I went to the weekly computing seminar yesterday, because it was on a statistical data mining tool that is being simultaneously used by physics experiments and marketing firms. The speaker is a physics professor, used to work for the PLUTO Collaboration, DELPHI, and now is variously associated with CDF and CMS. The company, Phi-T, is now totally private, and employs a couple dozen ex-physicists, or physicists, depending on how much of a purist you are. The software is proprietary and closed source, and the speaker was severely vague about what specific tools were actually used, but there is an interface in C++/ROOT/C#/Lisp already made, so its (supposedly) trivial to use, with a discounted academic licence.
So what is it? Basically, you have a vector of measureables, like detector channels, and some target, like say Resonance mass. Or Age, profession, #kids, and your target is “How much will this person cost us in Health Care in the next n years.” You then train the thing on your historic or simulated data, and it generates Bayesian posteriori distributions for new data. This is pretty common in neural computing literature, but this thing seems actually practical.
The only really fascinating thing is the generality of the thing, which was (supposedly) applied with minimal expert consultation on problems like car insurance premiums, to B_s mixing at CDF. Here’s a list of referred journal articles with their stamp. So whats inside? A neural network you say? No! The guy said in most applications they skip the neural net entirely and just use “Other” statistical methods. It’s clear that he was using some kind of input decorrelation like principle component analysis, but he wouldn’t say what specifically. He used a bunch of phrases that were cryptic to me like “zero layer network” to mean something other than a perceptron (I asked), and “zero iteration training” of a network. Maybe these things mean something to yall statters, but nothing to me. Anyways, the output of whatever was a discretized probability histogram that got splined together.

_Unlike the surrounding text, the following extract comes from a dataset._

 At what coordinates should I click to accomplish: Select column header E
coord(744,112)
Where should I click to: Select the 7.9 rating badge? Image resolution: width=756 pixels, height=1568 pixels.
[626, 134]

I’m unconvinced that the “default settings” he mentioned could schedule re-stocks for the largest book distributor in Germany AND find the X(3872) resonance, but what do I know? He also said that the companies own stock were controlled by this thing, but that selling it for this purpose is somehow illegal. Anyone know what he was talking about? Here’s a paper on it, by the speaker.
In the end, the talk was a sales-pitch/head-hunt, but if anyone out there needs to solve a highly nonlinear problem and has a cushy grant, go nuts.
Sorry to say this but that tag is quite a monster – it should read “Bayesian methods”. Yeesh.
PCA is a horrible choice for pre-processing step for a few reasons (without reweighting it makes any training afterward rotationally symmetric), but yes it is probably a proprietary something else.
“Zero layer network” sounds meaningless at face value. Zero iteration sounds like it follows immediately from zero layers…
The rest of it made me think that maybe it’s a working version of winBugs (http://www.mrc-bsu.cam.ac.uk/bugs/) which earns its name in both respects (windows only and full of bugs). It is kind-of free.
The free (and supposedly better performing) version is here: http://www-ice.iarc.fr/~martyn/software/jags/
The “gs” in both of these stands for “Gibbs sampling” and as I understand they use slice sampling/importance sampling to implement Gibbs for probabilities with a non-closed form for the conditional distribution.
Anyway, it seems (from your description and the website) like the step up from those proggies to neurobayes is its claimed “density reconstruction” whereby it learns probability distributions ab initio. Quite a claim – it’s easy to see how this is a gruesomely under-specified problem (unless you have \infty data points). I’m sure that this software will find a solution for these problems… Of course I can give you one too: the dirac mass on your observed values.
Then again you can do much worse than just using normal assumptions (maybe autochecking a few heavy-tailed/one-sided/clever alternatives using some information criterion against overfitting) and churning on that. 95% of the result in 5% of the effort…
(btw, regarding the illegal thing: I knew someone who claimed to have been almost kicked off the Floor by his company for running proprietary strategies in perl instead of the standard C/C++. Finance is a weird tribe and I’m sure they live in fear of their regulators giving wide berth to what laws exist, while flagrantly exploiting the _undiscovered_ evils.)